Направленность действия на другого порождает и вторичные значения слов, поскольку возникает желание выразить отношение субъекта к объекту. Хоть — ‘любимый, любовник’ уже в древнейших текстах (Новг. лет., 1137 г.), ‘жена; наложница’ и т. д.; хотѣние — не только желание, но и любовное желание: рачение также любовь и даже страсть, потому что связано с заботой и нежностью в отношении к другому; рачитель — ‘любовник’ и ‘поклонник’, вообще ‘заступник’, но первоначально это значение проявляется лишь в переводных текстах, по-видимому, отражая значения слов в оригинале текста. Прежде присущая этим словам «чистая» модальность распалась на новые значения, среди которых для обозначения важны и отношения людей друг к другу, и их положение в обществе, и просто их нравственные признаки, например желание. Желание — не просто любовь и забота, но еще и надежда, а также и страстный порыв вожделения: «И вожделение души моей утѣши» (Печ. патер., с. 143) — именно порыв души, а не сердца, как было бы в случае с изволением. Желание вообще ближе к чувству души, чем к разумному помыслу, который можно обдумать и, обдумав, принять решение, т. е. изволение.

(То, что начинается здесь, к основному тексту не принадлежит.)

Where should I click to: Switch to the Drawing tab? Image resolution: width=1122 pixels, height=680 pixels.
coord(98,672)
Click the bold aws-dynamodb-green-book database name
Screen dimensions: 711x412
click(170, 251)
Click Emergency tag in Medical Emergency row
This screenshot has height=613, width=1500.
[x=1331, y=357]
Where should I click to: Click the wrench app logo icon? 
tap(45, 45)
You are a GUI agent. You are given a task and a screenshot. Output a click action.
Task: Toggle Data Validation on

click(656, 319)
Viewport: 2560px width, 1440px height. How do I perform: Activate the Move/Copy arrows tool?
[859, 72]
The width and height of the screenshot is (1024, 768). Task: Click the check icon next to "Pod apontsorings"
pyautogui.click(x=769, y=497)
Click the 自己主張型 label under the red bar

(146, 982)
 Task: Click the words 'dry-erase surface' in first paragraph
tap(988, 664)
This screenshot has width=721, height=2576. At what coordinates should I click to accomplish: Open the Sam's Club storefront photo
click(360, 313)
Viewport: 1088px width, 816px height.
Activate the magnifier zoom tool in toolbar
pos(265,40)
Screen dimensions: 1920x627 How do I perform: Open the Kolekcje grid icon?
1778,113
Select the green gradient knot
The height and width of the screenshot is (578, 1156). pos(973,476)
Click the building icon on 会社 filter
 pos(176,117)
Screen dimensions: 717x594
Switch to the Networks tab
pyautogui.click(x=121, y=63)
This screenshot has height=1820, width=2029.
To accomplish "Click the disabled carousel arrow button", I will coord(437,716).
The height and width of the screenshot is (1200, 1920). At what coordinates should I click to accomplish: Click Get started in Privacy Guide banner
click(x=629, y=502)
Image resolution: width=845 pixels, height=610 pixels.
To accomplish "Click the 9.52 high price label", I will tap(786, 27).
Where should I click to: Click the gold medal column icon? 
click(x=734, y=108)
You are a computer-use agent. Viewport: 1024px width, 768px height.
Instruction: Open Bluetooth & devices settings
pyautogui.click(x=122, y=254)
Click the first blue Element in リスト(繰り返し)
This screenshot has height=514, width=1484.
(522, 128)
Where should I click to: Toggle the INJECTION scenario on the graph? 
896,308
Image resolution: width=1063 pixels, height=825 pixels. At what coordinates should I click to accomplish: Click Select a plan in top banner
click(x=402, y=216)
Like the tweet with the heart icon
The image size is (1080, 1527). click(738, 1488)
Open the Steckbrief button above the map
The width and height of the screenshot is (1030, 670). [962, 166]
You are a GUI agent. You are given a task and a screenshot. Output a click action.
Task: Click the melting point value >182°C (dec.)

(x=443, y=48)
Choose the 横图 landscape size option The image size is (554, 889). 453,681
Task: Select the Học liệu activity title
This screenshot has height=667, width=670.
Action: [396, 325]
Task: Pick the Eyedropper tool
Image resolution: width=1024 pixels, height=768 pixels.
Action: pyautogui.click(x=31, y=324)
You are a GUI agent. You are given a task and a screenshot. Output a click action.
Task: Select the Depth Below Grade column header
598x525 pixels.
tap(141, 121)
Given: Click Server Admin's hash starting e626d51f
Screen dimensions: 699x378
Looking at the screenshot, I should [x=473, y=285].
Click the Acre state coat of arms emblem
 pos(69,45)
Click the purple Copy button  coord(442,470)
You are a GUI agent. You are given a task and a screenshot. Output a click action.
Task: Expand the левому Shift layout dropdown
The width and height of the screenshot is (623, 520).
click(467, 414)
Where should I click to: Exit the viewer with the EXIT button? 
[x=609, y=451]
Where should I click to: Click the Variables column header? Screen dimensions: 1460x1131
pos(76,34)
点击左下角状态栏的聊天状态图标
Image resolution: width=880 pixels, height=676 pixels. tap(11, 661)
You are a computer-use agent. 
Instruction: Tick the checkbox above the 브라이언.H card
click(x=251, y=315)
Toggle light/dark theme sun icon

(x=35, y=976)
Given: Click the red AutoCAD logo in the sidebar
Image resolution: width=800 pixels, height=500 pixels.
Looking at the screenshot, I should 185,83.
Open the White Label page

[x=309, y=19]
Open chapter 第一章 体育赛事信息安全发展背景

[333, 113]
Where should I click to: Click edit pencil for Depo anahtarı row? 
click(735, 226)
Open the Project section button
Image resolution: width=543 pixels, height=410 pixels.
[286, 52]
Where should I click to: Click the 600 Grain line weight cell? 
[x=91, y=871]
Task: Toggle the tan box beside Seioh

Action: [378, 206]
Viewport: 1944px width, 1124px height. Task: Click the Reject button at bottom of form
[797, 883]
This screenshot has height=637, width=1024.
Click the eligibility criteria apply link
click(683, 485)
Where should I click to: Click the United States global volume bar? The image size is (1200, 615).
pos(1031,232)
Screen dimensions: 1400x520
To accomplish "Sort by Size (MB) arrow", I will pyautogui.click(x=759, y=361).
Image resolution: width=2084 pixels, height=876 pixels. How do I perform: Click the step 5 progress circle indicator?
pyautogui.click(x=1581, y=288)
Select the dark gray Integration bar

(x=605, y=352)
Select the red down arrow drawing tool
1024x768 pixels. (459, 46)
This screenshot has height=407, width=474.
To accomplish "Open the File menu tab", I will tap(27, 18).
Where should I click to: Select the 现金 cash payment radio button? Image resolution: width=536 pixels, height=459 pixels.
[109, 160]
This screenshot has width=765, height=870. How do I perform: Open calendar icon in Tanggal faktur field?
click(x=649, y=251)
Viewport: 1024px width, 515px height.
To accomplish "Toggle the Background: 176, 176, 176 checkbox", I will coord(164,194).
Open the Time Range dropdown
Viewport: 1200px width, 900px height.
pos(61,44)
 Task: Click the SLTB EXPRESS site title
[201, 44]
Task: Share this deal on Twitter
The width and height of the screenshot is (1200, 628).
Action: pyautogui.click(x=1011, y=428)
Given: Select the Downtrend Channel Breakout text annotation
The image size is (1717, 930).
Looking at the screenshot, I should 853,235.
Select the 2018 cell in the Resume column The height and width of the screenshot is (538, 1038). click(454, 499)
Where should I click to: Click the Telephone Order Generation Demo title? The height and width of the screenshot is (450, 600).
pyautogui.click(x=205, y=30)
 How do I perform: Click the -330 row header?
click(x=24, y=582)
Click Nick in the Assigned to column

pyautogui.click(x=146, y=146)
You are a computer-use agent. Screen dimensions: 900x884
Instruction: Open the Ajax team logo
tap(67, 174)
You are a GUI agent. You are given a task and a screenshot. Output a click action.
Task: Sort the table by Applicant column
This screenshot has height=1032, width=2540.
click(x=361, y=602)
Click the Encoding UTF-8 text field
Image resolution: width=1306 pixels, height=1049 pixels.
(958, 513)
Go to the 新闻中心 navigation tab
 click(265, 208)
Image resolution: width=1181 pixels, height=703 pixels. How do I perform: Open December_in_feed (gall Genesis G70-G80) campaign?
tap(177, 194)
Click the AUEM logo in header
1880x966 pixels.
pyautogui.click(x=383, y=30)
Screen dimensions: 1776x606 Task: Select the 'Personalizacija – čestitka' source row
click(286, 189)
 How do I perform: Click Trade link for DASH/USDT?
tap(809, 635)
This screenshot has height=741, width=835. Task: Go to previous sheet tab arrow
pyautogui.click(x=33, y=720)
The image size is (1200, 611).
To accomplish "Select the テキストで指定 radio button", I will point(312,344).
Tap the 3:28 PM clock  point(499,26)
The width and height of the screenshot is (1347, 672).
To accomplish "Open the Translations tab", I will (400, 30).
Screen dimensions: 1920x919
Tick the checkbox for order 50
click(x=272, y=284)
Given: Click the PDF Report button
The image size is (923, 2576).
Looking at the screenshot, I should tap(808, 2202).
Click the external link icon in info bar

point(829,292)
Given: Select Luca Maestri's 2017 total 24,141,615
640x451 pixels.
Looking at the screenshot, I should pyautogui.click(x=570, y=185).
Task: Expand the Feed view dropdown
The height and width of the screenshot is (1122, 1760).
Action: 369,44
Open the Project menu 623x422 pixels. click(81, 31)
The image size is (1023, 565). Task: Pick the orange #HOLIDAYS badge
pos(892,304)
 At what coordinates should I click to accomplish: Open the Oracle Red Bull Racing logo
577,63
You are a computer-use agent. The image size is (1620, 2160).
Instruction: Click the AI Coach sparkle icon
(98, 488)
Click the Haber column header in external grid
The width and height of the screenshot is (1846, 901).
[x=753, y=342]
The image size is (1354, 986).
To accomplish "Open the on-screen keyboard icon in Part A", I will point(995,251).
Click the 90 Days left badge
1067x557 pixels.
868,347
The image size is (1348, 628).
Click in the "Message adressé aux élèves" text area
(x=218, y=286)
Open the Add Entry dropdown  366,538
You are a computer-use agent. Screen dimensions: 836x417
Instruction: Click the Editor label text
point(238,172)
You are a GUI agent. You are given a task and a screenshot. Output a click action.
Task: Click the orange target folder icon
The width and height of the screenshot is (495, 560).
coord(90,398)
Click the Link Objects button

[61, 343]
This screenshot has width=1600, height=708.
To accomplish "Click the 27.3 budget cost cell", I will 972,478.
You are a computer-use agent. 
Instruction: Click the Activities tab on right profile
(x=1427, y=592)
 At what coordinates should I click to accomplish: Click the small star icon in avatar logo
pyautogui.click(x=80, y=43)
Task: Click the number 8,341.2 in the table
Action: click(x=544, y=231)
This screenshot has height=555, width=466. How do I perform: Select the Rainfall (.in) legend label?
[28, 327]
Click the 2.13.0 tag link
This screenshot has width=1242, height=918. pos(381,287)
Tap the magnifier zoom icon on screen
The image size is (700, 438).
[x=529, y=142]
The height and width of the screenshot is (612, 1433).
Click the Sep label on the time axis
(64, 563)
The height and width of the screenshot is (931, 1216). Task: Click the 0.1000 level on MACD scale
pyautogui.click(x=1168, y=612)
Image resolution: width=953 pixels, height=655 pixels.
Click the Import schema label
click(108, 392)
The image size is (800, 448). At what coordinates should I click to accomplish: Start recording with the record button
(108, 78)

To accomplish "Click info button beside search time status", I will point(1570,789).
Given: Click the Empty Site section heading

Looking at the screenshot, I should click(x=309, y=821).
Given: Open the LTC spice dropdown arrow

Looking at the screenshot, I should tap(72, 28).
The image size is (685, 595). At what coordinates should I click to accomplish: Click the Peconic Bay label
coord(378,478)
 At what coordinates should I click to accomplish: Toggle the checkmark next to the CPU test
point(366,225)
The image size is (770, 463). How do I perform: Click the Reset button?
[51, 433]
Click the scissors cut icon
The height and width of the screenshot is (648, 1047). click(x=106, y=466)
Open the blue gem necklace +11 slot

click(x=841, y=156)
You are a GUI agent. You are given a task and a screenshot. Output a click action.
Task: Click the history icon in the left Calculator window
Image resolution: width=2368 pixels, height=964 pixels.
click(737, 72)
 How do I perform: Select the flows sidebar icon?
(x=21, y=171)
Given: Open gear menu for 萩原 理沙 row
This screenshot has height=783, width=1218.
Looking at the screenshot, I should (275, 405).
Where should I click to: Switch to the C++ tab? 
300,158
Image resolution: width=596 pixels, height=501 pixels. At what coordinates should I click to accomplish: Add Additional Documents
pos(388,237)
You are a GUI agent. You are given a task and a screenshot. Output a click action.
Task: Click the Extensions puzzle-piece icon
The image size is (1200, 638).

Поэтому желание — всегда свое, именно это, конкретное и простое, оно может быть бесстудным и окаянным, но также несытым и желанным, бесконечным в своих проявлениях, по силе своего движения; церковная литература обычно трактует желания как неистинные, поскольку слишком уж они земные и с Богом, конечно, никак не связаны. Зла, например, желают, но — не хотят, т. е. к нему стремятся, но сознательно избегают. Вот что можно узнать из старых текстов о помысле желаний.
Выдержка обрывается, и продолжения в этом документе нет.